Chromosome-scale and haplotype-resolved genome assembly of a tetraploid potato cultivar

Potato is the most widely produced tuber crop worldwide. However, reconstructing the four haplotypes of its autotetraploid genome remained an unsolved challenge. Here,we report the 3.1Gb haplotype-resolved (at 99.6% precision), chromosome-scale assembly of the potato cultivar 'Otava' based on high-quality long reads, single-cell sequencing of 717 pollen genomes and Hi-C data. Unexpectedly, similar to 50% of the genome was identical-by-descent due to recent inbreeding, which was contrasted by highly abundant structural rearrangements involving similar to 20% of the genome.
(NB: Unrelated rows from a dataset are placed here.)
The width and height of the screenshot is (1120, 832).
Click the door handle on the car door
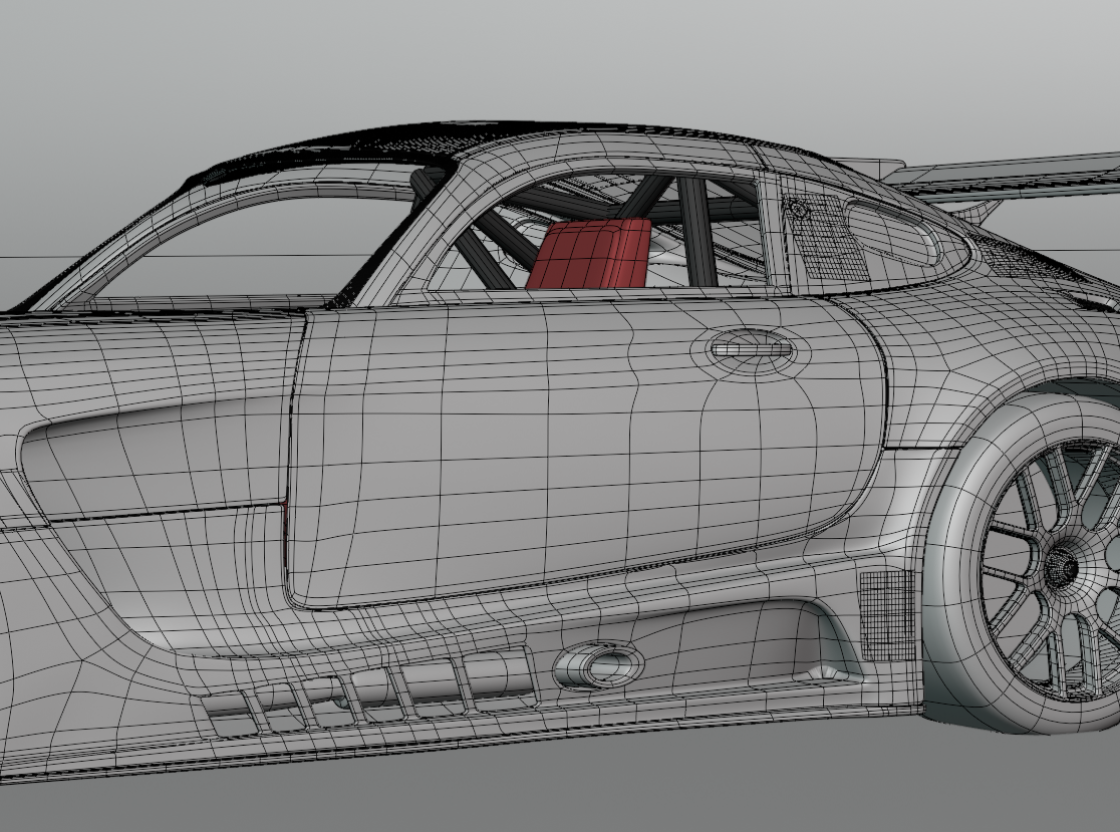tap(750, 350)
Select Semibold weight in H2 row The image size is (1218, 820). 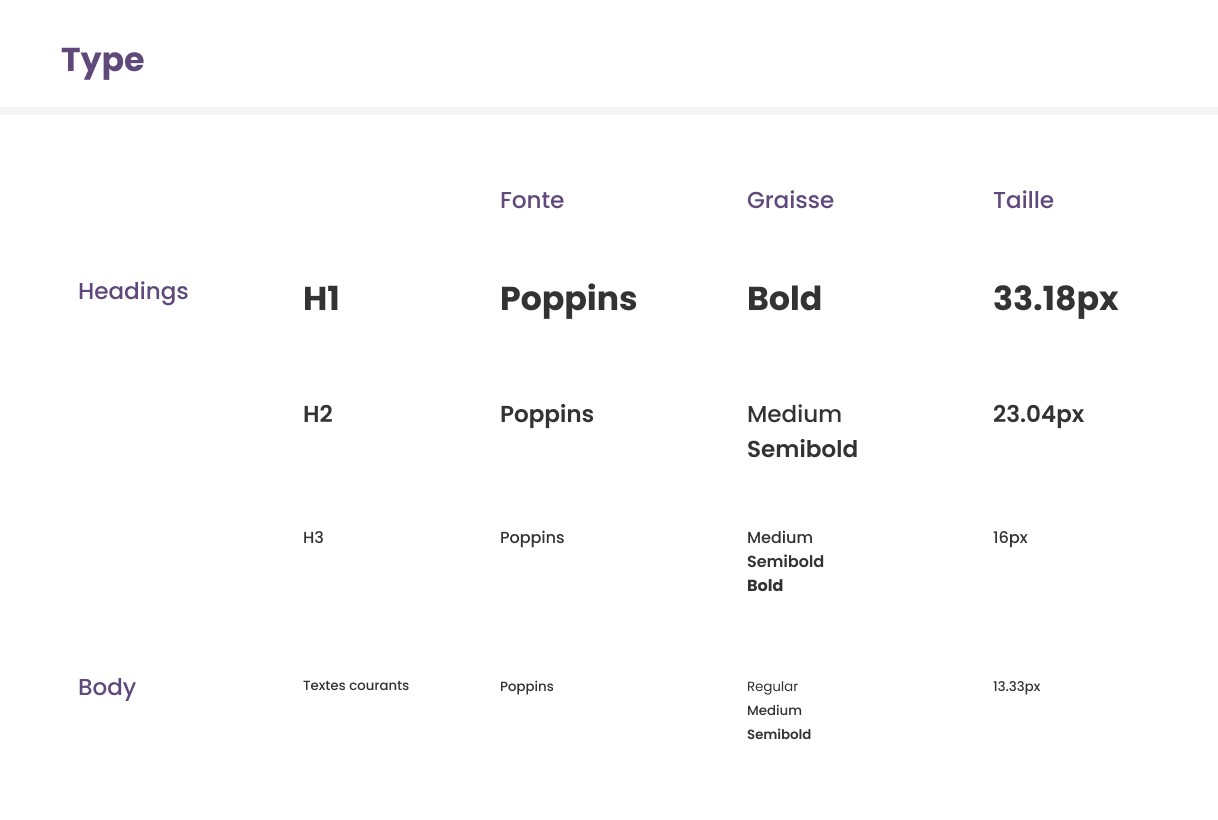[801, 449]
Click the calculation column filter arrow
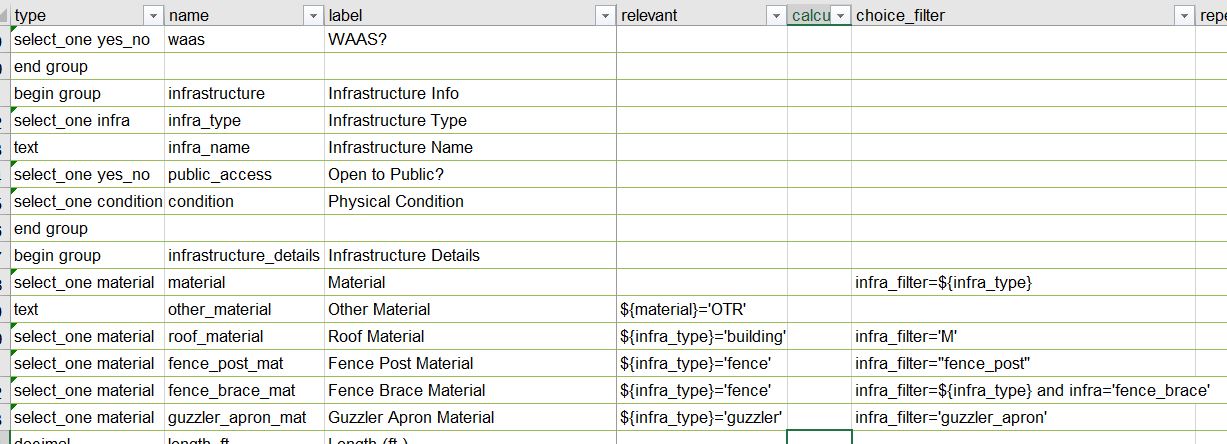The image size is (1227, 444). [x=841, y=16]
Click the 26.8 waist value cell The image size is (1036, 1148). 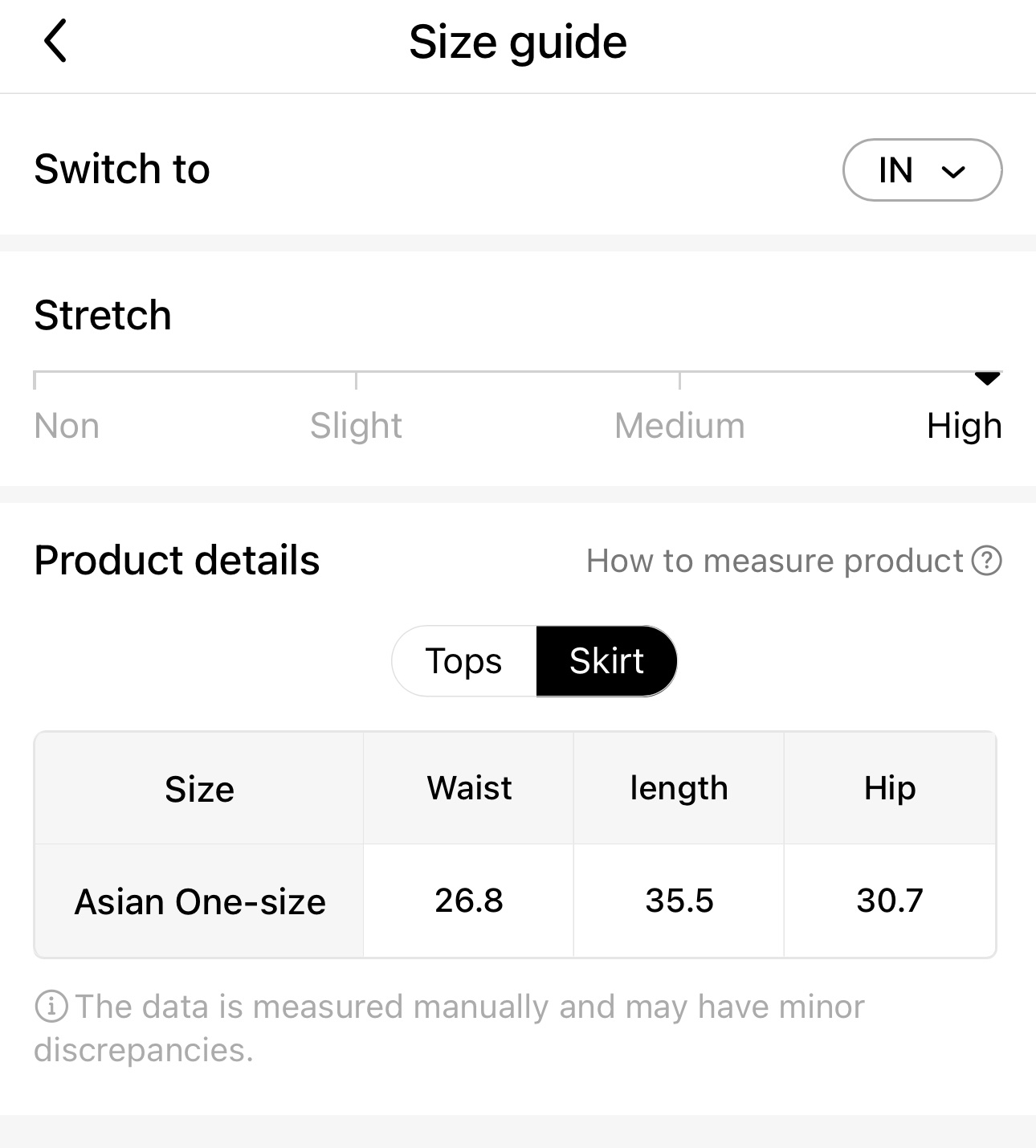point(469,901)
Among 38,214 genes, only 54% were present in all four haplotypes with an average of 3.2 copies per gene. Taking the leaf transcriptome as an example, 11% of the genes were differently expressed in at least one haplotype, where 25% of them were likely regulated through allele-specific DNA methylation. Our work sheds light on the recent breeding history of potato, the functional organization of its tetraploid genome and has the potential to strengthen the future of genomics-assisted breeding.

Automated summary

This study reports the reconstruction of the autotetraploid genome of potato based on high-quality long reads, single-cell sequencing, and Hi-C data, revealing the characteristics of genome similarity and structural rearrangements caused by recent inbreeding. Only a portion of the genes were present in all four haplotypes, and some genes may be regulated through allele-specific DNA methylation.